To finish up she suggests figs and creamed cheese: “Dried figs are delicious for a picnic; agreeable to bite on at the end of a meal. Have them with a homemade sour milk cheese, very slightly salted, or little French cream cheeses.” Recipes from Summer Cooking (first published in 1955) by Elizabeth David, Penguin Books.
Where to go
* Bourton-on-the-Water: Gloucestershire village known as the “Venice of the Cotswolds”, complete with motoring museum.
* Beaulieu: palace house, abbey and national motoring museum in the New Forest, Hampshire. Permanent home of the Shell Art collection and with reconstructed 1930s petrol station. A fine site for picnics.
* Charnwood: local heritage museum in Loughborough, Leicestershire.
Exhibition of Shell art runs until end of August. The surrounding Queen’s park is excellent for picnics.

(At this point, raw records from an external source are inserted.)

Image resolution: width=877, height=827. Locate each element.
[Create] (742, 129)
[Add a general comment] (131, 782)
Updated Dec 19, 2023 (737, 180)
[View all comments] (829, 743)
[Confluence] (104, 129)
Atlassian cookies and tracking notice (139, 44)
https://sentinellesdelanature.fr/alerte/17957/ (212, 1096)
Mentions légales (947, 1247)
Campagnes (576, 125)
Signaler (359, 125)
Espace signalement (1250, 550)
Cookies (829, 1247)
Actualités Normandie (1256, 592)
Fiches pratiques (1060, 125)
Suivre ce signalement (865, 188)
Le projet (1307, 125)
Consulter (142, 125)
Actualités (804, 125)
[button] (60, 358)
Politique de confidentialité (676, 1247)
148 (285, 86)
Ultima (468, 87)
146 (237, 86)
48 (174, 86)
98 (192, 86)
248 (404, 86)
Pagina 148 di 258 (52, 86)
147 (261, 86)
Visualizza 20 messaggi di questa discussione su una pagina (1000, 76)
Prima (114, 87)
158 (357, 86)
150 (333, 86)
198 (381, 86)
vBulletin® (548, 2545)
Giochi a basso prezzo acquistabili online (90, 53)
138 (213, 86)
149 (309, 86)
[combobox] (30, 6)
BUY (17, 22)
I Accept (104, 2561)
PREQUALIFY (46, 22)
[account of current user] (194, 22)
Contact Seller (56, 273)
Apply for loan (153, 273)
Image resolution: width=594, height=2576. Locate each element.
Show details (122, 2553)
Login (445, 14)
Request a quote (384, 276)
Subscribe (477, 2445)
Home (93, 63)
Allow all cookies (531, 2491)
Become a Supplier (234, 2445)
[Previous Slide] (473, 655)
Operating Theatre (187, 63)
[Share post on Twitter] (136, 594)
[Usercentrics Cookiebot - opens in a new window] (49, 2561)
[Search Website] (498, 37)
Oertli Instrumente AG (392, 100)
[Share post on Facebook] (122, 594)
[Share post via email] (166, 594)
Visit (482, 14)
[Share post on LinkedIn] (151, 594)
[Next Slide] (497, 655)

* Other Shell destinations include: Kimmeridge Bay, Dorset, a World Heritage coastline adorned with the now precarious Clavell tower, painted by Paul Nash; Savernake Forest, Wiltshire, private forest near Marlborough with public access (the monument to George III was painted by Szegedi Szuts); Newlands Corner, Surrey. John Armstrong captured the spirit of this popular picnic spot on the Albury Downs in 1936.